## Exercise
Scan the entries below and report only how many lines contain "field".

[Opening The data section]

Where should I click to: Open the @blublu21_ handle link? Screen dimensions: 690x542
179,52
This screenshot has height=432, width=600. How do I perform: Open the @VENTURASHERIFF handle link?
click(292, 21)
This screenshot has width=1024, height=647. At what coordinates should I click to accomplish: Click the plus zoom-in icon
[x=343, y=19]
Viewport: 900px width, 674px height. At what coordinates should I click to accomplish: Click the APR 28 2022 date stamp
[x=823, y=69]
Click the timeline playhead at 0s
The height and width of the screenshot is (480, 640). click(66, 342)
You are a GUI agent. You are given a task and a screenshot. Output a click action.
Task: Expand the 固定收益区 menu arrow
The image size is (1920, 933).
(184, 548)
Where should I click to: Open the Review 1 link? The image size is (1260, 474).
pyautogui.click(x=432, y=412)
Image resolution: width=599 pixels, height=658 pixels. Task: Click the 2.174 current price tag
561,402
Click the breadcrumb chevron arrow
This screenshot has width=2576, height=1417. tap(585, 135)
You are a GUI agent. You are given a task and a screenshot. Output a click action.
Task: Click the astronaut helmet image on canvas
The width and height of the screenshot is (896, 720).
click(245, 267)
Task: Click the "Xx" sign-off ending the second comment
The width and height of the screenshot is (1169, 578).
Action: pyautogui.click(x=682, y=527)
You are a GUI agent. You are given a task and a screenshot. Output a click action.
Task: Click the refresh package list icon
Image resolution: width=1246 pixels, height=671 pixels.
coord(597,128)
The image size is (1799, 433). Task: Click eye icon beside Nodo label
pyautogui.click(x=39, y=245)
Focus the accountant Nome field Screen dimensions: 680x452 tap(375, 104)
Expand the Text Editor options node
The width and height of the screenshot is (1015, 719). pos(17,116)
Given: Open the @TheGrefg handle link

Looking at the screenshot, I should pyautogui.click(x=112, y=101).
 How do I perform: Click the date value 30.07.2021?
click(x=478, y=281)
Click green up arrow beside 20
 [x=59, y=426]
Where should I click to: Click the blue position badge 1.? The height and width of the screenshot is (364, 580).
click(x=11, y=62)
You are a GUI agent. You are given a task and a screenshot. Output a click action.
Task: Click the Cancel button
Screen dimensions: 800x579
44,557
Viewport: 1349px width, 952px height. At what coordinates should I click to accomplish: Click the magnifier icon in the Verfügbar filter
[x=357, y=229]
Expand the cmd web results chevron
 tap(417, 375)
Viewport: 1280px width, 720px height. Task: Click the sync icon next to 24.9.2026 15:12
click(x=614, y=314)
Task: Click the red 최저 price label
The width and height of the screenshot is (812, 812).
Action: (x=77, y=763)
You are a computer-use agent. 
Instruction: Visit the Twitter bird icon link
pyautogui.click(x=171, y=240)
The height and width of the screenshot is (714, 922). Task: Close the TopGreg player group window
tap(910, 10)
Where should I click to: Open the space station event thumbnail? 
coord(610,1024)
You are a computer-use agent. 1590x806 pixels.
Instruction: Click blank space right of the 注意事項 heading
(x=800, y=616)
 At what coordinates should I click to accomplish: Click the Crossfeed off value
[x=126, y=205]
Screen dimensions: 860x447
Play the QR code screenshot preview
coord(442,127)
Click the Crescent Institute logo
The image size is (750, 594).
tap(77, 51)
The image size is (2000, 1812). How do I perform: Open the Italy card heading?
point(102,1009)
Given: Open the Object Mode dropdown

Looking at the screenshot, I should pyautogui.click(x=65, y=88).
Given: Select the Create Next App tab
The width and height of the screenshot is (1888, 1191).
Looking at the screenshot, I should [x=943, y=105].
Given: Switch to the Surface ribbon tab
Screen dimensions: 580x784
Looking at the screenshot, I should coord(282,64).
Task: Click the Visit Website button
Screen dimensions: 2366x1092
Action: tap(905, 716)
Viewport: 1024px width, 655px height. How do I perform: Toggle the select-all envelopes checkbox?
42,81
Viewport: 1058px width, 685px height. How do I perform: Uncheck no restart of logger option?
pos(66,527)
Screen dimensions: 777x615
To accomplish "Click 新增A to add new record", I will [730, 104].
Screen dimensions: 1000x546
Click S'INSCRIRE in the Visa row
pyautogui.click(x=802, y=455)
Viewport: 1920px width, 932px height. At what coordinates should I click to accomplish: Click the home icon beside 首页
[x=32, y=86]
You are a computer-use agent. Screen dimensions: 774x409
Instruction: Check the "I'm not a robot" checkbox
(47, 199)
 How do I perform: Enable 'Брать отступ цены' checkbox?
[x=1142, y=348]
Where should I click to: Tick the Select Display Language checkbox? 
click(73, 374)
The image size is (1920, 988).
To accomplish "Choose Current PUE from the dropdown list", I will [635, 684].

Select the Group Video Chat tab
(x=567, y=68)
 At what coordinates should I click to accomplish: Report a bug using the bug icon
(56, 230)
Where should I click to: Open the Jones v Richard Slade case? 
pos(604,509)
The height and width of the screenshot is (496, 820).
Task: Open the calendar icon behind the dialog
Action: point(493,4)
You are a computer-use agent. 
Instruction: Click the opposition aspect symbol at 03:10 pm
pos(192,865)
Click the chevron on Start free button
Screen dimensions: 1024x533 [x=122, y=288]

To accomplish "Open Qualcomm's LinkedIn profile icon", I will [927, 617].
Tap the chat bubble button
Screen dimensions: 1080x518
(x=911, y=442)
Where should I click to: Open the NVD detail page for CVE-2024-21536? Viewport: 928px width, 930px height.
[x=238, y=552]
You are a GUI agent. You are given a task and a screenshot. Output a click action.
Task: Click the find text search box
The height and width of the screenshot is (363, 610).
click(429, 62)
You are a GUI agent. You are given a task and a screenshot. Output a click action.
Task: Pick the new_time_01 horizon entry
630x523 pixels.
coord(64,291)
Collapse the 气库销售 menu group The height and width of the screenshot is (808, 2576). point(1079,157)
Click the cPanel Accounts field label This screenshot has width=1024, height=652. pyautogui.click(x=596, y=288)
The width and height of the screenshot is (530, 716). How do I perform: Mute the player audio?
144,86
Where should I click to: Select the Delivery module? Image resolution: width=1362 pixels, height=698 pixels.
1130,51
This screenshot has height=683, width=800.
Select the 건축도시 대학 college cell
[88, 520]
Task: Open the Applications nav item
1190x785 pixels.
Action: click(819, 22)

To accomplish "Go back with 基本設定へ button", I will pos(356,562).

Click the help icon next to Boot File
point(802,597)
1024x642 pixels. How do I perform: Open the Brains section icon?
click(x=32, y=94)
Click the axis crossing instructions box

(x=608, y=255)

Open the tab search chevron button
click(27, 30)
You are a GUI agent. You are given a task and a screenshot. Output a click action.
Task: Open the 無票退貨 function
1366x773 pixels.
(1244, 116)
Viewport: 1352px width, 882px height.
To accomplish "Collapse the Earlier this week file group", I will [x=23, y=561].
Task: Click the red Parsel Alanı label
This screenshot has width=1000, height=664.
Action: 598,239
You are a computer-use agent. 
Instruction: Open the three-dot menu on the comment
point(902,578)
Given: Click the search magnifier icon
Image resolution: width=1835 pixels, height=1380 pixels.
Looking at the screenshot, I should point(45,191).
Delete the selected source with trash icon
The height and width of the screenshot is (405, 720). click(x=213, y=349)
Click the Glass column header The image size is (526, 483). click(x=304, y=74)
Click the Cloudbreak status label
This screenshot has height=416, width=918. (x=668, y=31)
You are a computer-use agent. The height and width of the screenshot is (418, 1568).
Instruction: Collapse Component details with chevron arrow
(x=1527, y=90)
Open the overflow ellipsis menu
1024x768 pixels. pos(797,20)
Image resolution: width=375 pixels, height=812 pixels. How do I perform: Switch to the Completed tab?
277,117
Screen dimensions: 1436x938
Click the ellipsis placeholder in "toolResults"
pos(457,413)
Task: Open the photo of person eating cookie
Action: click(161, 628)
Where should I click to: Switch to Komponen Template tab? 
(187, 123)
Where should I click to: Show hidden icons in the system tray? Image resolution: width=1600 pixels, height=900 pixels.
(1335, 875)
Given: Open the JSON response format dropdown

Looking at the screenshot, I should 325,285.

[Closing The data section]

## Response for this exercise
2